Once upon a time we used to post in here like mad! :blush: Now that our weddings are done (for the most part, still have a few 2011 brides left :happydance: ) how is everyone doing?

How's married life? The same as engaged life? How did all your weddings go? Off without a hitch? Funny stories? Would love to hear them. :cloud9:

I miss you ladies! :hugs: :hugs: :hugs:


----------



## Chai_w

aw Tiff I love this idea!
Engaged life is still the same, though this week is going to be very interesting as it is our last week of school for this semester, and it is also only 6 days till the wedding! got my wedding license in hand today:happydance: Can't wait till it is here, still worried about people clashing, and family tantrums from some people:haha: heres to hoping that everything goes well for everyone still waiting for their day! lots of wedding luck dust to everyone!

:wedding: :dust:


----------



## Tiff

Chai I can't believe its so close for you! 6 days before my wedding I was doing pretty good, I think! Excited for Mynx as her wedding was a week before my own. :mrgreen:

I hope everyone remembers their place and that it isn't time nor place for tantrums and such.
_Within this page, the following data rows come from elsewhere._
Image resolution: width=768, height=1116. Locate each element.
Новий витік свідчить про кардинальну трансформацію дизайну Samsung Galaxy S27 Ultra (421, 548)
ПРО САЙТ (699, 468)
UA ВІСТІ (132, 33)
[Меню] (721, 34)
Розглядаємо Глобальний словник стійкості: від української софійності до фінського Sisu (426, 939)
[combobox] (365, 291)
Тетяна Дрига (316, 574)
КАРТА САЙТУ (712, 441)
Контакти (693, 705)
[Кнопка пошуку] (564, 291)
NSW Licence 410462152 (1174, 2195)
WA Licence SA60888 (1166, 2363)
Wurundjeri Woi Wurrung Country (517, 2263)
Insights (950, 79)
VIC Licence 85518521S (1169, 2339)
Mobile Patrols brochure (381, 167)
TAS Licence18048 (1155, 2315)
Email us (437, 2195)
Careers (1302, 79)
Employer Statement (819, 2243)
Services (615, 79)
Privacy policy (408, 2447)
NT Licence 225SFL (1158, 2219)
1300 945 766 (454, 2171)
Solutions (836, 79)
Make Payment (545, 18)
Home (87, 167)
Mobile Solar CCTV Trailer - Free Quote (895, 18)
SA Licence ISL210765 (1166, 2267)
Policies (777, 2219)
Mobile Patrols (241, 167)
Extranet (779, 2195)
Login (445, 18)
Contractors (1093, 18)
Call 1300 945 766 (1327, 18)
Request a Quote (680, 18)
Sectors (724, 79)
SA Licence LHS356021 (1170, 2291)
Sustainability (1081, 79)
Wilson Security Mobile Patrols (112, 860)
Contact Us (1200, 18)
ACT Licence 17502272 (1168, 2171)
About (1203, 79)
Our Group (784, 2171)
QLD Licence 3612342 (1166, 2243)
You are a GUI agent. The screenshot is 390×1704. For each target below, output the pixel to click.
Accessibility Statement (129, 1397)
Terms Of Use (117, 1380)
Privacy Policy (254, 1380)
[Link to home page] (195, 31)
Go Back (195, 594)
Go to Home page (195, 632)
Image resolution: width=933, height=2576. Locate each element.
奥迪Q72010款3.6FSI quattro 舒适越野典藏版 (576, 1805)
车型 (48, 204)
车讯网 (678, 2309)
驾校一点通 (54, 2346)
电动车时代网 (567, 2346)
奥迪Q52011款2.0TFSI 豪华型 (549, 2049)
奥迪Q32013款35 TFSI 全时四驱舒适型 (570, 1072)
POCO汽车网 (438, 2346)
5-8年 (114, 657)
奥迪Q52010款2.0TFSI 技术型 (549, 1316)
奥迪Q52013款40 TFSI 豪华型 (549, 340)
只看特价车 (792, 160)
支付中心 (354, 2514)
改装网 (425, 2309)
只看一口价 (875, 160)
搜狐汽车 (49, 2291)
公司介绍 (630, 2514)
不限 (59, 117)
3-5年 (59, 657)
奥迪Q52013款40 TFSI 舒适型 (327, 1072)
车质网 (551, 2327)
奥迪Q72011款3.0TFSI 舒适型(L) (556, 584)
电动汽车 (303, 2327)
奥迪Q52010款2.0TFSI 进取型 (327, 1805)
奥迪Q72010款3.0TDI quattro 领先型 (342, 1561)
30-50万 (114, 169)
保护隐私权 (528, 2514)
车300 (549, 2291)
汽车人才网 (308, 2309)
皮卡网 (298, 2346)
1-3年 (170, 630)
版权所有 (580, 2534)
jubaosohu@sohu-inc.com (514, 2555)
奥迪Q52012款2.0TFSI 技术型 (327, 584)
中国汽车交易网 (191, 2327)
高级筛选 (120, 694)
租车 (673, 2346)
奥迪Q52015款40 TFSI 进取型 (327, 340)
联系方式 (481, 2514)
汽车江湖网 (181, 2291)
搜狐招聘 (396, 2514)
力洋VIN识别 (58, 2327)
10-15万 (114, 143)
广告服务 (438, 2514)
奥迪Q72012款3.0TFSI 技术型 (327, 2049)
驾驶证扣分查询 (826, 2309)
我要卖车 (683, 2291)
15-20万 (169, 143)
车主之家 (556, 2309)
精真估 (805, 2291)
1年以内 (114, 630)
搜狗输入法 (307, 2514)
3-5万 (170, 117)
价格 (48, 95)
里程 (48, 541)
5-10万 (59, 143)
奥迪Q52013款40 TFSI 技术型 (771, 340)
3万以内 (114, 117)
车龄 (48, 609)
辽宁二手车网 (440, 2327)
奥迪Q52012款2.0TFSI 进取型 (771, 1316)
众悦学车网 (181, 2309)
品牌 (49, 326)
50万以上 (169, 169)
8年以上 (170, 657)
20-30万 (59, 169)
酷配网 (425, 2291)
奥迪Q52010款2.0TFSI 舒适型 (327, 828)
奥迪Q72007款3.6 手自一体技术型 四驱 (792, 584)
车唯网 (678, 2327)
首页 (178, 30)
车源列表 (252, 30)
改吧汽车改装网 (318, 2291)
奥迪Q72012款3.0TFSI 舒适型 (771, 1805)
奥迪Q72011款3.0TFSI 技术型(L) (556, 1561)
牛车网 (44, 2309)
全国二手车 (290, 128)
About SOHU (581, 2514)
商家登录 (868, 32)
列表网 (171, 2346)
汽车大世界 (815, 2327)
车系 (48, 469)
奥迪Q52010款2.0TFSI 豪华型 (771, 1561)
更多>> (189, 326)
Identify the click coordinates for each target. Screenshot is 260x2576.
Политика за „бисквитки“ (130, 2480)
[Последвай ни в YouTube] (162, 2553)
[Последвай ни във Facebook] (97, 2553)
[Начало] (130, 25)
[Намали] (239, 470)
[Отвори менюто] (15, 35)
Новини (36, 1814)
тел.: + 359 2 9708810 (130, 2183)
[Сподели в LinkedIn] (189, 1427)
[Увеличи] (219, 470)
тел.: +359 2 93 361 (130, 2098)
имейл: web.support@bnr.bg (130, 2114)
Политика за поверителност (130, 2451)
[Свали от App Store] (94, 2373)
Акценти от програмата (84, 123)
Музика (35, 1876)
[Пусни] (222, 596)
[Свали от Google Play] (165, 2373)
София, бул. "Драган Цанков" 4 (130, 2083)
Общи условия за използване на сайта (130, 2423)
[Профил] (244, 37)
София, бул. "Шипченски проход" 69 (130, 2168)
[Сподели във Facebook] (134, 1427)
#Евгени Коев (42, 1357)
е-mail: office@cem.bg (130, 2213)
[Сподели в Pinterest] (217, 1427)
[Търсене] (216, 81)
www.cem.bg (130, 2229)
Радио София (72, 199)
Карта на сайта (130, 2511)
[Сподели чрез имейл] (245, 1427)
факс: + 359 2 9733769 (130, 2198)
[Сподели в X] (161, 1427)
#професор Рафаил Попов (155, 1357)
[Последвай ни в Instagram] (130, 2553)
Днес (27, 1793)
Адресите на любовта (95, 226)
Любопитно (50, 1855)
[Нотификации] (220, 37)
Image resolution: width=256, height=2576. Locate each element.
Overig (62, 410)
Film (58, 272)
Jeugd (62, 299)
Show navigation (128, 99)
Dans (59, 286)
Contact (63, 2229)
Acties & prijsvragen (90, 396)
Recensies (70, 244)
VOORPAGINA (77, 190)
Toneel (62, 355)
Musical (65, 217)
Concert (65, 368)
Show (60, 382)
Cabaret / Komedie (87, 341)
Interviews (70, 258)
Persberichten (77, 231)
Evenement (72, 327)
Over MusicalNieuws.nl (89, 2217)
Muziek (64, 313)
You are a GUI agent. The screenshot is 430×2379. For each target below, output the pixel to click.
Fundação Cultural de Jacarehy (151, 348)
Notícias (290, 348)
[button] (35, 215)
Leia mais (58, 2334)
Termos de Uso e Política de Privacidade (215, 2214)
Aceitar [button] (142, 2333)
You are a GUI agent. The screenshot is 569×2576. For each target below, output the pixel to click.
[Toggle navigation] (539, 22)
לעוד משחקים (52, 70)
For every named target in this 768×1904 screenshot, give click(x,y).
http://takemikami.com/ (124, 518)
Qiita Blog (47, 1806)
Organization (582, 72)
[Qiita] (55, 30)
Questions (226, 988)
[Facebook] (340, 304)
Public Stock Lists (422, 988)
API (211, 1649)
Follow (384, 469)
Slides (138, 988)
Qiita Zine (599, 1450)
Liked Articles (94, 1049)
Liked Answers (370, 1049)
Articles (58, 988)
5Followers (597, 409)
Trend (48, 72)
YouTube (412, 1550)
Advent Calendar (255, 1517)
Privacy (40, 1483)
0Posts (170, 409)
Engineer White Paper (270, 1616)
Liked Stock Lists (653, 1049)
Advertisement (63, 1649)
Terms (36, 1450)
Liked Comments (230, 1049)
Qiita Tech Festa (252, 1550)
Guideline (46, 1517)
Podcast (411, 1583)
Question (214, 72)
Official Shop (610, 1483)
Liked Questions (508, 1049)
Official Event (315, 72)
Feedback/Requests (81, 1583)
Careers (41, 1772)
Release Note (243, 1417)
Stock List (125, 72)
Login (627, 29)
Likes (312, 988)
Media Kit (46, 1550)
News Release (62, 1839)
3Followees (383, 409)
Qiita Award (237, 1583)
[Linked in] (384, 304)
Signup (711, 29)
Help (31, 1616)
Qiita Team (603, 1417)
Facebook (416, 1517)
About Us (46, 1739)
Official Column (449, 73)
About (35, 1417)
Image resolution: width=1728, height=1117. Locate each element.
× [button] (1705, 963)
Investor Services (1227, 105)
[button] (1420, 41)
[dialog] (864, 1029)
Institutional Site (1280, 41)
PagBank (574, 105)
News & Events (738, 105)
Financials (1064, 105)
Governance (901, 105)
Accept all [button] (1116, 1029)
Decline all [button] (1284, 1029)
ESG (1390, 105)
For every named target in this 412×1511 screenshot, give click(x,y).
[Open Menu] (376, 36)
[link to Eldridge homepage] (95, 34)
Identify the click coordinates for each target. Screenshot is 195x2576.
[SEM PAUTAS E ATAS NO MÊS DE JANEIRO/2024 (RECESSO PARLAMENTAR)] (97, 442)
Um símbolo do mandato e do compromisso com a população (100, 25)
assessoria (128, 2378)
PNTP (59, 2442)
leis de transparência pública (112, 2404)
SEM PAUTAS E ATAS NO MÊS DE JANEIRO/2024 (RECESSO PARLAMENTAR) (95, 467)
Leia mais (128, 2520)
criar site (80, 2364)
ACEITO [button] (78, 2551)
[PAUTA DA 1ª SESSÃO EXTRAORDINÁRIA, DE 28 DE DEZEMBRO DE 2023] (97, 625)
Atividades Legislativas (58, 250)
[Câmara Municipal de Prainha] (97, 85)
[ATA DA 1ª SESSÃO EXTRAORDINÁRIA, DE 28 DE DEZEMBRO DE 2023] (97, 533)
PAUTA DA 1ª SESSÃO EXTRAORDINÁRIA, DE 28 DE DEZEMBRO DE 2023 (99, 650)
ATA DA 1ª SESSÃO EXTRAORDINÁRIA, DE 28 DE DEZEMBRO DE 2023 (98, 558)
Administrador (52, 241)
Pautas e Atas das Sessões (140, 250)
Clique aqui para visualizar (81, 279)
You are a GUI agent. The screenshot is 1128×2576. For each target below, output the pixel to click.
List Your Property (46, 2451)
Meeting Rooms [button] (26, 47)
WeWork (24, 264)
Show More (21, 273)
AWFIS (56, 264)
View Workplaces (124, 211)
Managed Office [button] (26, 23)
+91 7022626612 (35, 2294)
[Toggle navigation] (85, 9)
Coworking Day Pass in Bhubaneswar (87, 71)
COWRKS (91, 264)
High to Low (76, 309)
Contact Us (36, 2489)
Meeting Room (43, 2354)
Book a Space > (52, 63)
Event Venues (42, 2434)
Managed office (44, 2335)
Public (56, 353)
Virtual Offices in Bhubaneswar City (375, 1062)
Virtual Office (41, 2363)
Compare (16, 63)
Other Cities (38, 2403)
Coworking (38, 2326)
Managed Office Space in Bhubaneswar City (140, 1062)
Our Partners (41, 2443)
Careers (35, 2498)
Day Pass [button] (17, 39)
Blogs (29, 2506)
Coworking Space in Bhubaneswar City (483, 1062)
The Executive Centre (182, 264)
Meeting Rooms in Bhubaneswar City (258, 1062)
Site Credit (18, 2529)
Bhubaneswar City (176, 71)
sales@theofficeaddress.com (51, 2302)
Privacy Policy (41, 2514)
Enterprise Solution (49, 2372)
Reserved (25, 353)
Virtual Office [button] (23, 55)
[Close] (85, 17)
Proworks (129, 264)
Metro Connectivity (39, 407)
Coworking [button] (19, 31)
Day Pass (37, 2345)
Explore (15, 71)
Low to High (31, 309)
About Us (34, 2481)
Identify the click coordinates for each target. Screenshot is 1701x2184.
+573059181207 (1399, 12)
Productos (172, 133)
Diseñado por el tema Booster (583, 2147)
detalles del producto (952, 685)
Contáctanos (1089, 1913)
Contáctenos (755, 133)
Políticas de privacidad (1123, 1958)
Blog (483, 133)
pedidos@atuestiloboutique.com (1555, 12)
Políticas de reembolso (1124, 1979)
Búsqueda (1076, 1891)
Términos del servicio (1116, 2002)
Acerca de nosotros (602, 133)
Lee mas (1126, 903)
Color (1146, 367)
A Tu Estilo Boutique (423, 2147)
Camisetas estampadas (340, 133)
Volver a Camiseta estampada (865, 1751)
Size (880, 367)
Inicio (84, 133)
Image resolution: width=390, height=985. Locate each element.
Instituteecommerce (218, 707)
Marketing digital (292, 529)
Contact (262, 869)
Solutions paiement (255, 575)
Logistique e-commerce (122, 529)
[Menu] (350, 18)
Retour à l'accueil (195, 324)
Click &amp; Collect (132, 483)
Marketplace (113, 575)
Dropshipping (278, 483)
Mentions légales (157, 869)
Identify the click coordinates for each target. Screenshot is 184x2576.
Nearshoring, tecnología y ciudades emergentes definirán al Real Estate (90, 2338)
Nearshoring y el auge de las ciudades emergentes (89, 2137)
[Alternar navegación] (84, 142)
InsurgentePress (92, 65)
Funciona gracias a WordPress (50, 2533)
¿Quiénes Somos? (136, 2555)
Eeeek! So excited for you!


----------



## booflebump

I miss this place too! And all the lovely ladies in it too :hugs:


----------



## Perfect_pink

i miss it in here too, i cant belive its been 3 months, married life its fab and loving every single minute and i love being able to call my oh my Husband x x


----------



## RedRose19

my wedding is in 2012 and im freaking out nothing will be done in time.. and never have energy now :haha: we havent even got a band yet!! :dohh:


----------